Rito di casa e nuove visioni di alta cucina: la pasta resta una magia

«La vita è una combinazione di pasta e magia». Lo diceva Federico Fellini, amante della buone tavolate e meno del fine dining. Fu lui il regista del celebre spot per Barilla intitolato Alta Società e prodotto nel 1985, che vede protagonista una coppia d’amanti a cena in un lussuoso ristorante. Al momento delle ordinazioni al loro tavolo si avvicinano alcuni camerieri e il maître inizia a consigliare raffinati piatti della cucina francese. Durante la lettura del menù i due sembrano più interessati a scambiarsi sguardi ammiccanti quando improvvisamente la donna ordina: «Rigatoni», fra la sorpresa generale di tutti i presenti. Provocazione pura, al tempo in cui la contrapposizione tra Nouvelle Cuisine e Tradizione era al massimo. E Fellini, genialmente, si divertì nello schierarsi sul primo fronte, ma considerando il committente dello spot – Barilla, simbolo stesso del prodotto popolare – finiva per stimolare il bisogno di nuove idee sulla pasta nei locali di classe. Tanti non si ricordano, ma sino agli inizi del 2000, nell’alta cucina la pasta secca era impensabile, soppiantata da quella fresca. Insostenibile, poi, il confronto inconscio tra una pasta preparata da uno chef pure famoso e «quella che fa mamma» (o faceva la nonna, la zia, la cuoca di casa). 

Pasta vuol dire casa

A un italiano “di serie”, l’associazione tra pasta e magia piace tantissimo (che sia la combinazione della vita è meno dimostrabile) perché – scopriamo l’acqua che bolle – è famiglia e amicizia, condivisione e piacere solitario, quotidianità ed eccezione, esaltazione e consolazione, sotto il sole e a notte fonda. Potremmo andare avanti per molte righe, che confermerebbero il dogma eterno, quasi religioso: pasta vuol dire casa. Non è più così, per noi fortunatamente. Senza volerlo distruggere, e ci mancherebbe, il totem è stato messo in discussione. È stata una rivoluzione di nicchia che ha arricchito la nostra cucina, lo ripetiamo, senza togliere il piacere dei “due spaghi” dopo la partita di calcetto o in famiglia. Ma ha tolto (era ora) pregiudizi clamorosi. 

Un tema da congresso

Come la cottura obbligatoria al dente: diversi gradi di cottura hanno una loro dignità e la pasta surcotta (non scotta, si badi bene, che indica invece un errore del cuoco) può prestarsi ad altri utilizzi. O la preparazione risottata che sta regalando delle ricette clamorose nei ristoranti. O, ancora, l’aspetto più importante: la possibilità di non considerarla solo prima piatto. È giusto rendere giustizia alla pasta, come alimento ed elemento complesso. Come materia le cui potenzialità e sfaccettature presentano ancora ampi margini di esplorazione. Va benissimo che sia non una base su cui mettere un sugo, una salsa, una preparazione di altri condimenti, ma è anche materia prima da riconsiderare. In questo senso, va reso merito che Identità Golose, il convegno italiano per eccellenza, ha affrontato il tema sin dai primi anni, creando un contenitore quale Identità di Pasta, giunto alla tredicesima edizione, dove sono sfilati (e sfilano) tutti i migliori cuochi italiani. E non solo loro.
──────────
### ESERCIZIO ASSEGNATO 1
Nel brano sulla pasta, in che anno fu prodotto lo spot Alta Società diretto da Fellini per Barilla?
### ESERCIZIO ASSEGNATO 2
Come si traduce in inglese questa frase del brano sulla pasta: «Tanti non si ricordano, ma sino agli inizi del 2000, nell’alta cucina la pasta secca era impensabile, soppiantata da quella fresca.»?
### ESERCIZIO ASSEGNATO 3
Scrivi il seguito del brano sulla pasta, a partire dalla sua ultima frase.

### CONTENUTO DEL DATASET
──────────
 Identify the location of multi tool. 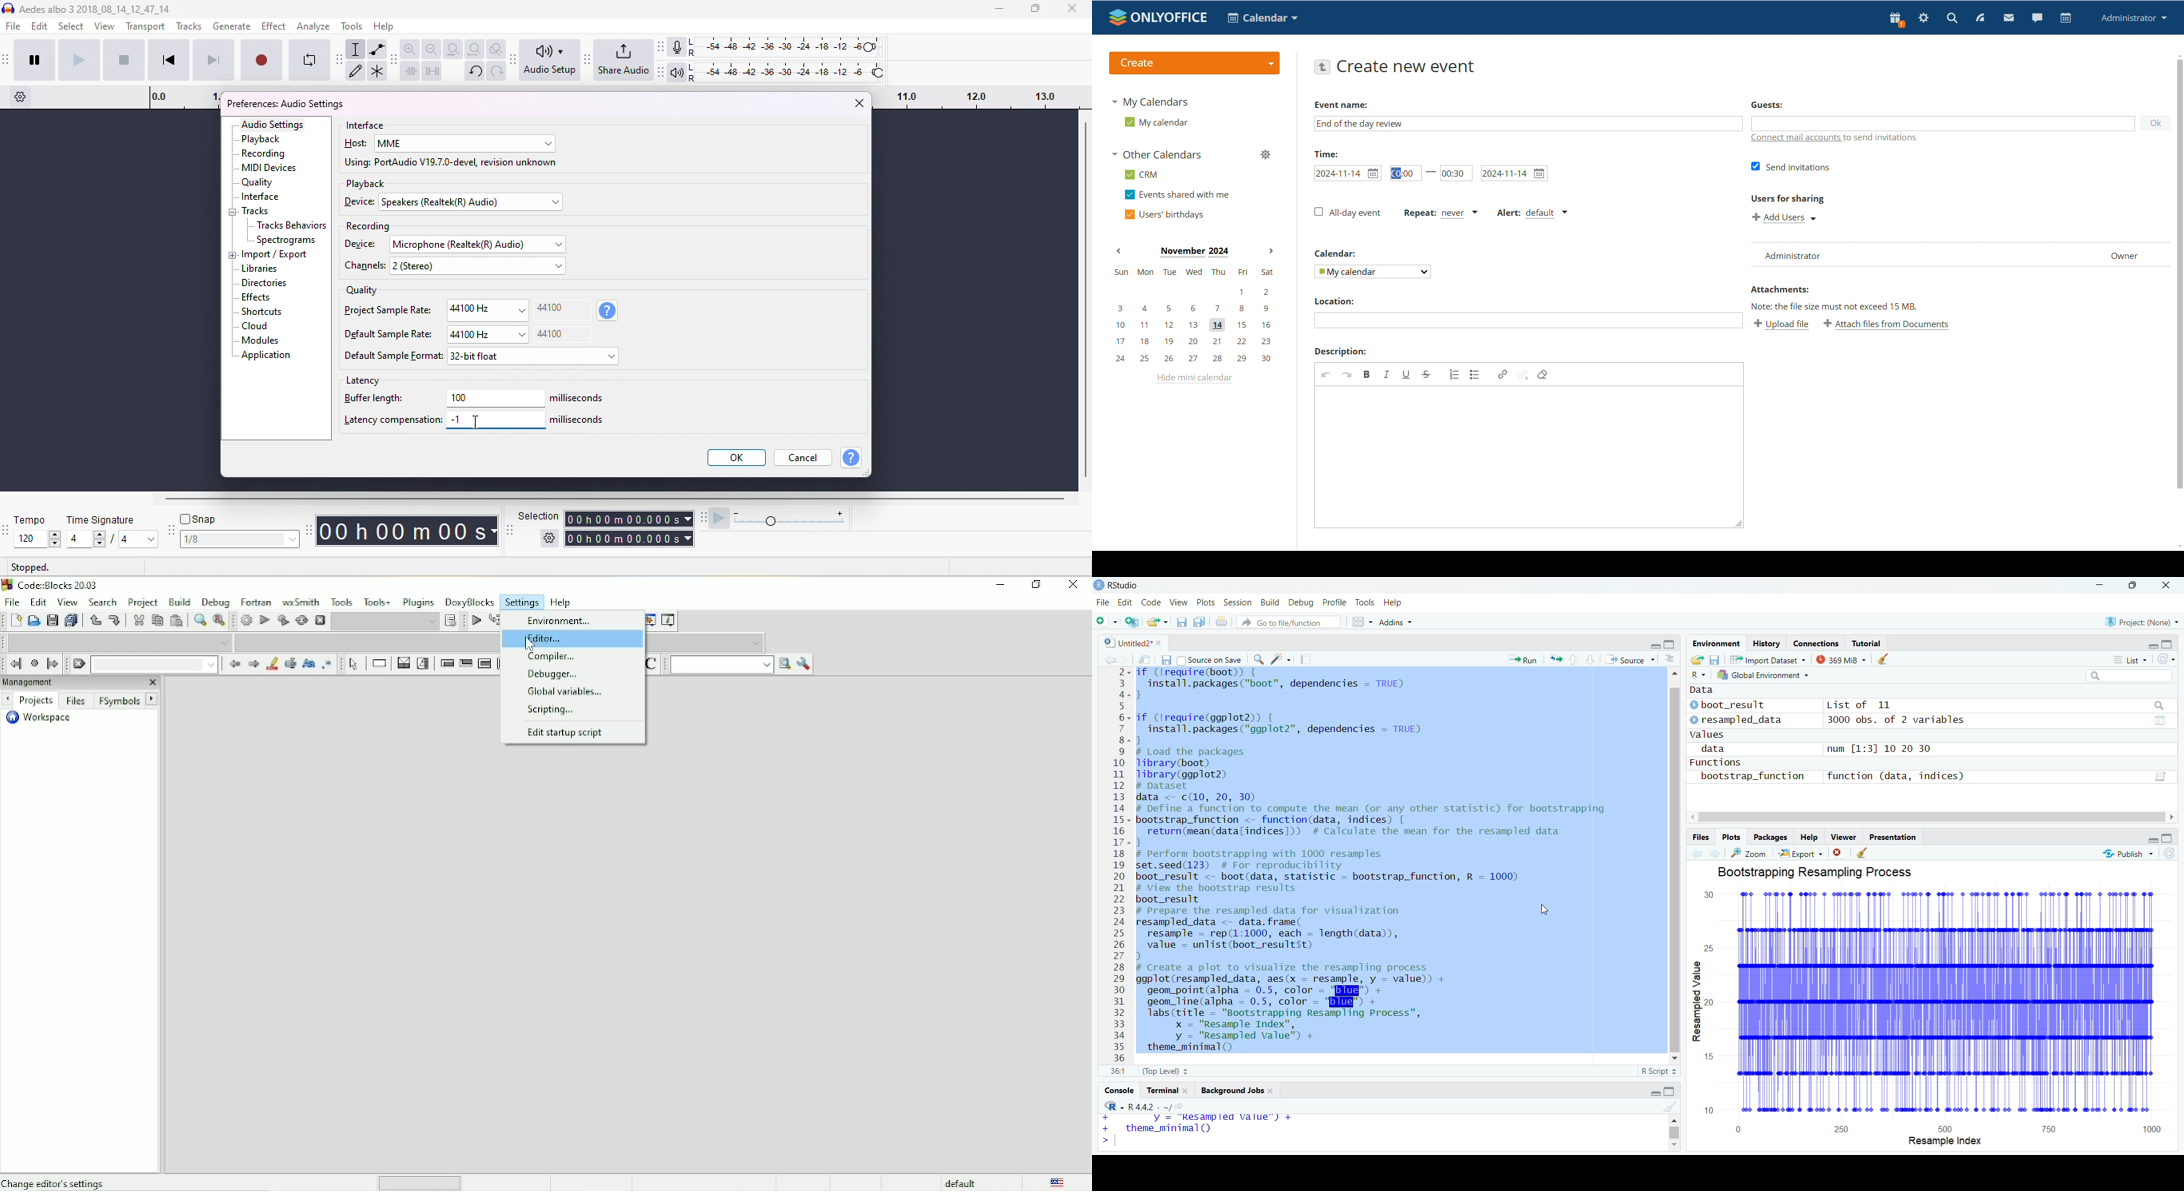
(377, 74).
──────────
### SOLUZIONE ESERCIZIO 1
Nel 1985.

### SOLUZIONE ESERCIZIO 2
Many people don't remember, but until the early 2000s, dried pasta was unthinkable in haute cuisine, supplanted by fresh pasta.

### SOLUZIONE ESERCIZIO 3
In giro per il mondo

Identità di Pasta 2022, in effetti, si è spinta oltre lanciando un bel tema: E se la pasta che cucinano gli altri fosse buona? Ed ecco la Fideua con gli spaghettini spezzati di Matias Perdomo e Arianna Consiglio, le Fettucine Alfredo con la pera di Michele Casadei Massari che lavora a New York, gli Spätzle alla valtellinese di Pietro Leemann e Sauro Ricci, i Lamian all’astice di Gong che è il più raffinato locale di cucina orientale a Milano. È giusta la considerazione di Riccardo Felicetti, AD del Pastificio Felicetti che sponsorizza l’evento nonché presidente dei pastai italiani. «È vero, siamo i maggiori produttori di pasta secca al mondo; la cottura italiana, il concetto di “al dente” si divulgano per il mondo e i nostri formati sono presenti in tutte le cucine e in tutti gli scaffali del pianeta. Però non ci possiamo permettere l’arroganza di affermare che la nostra via di mangiare il risultato dell’impasto di grano e acqua sia l’unico accettabile per diritto divino», sottolinea l’imprenditore trentino.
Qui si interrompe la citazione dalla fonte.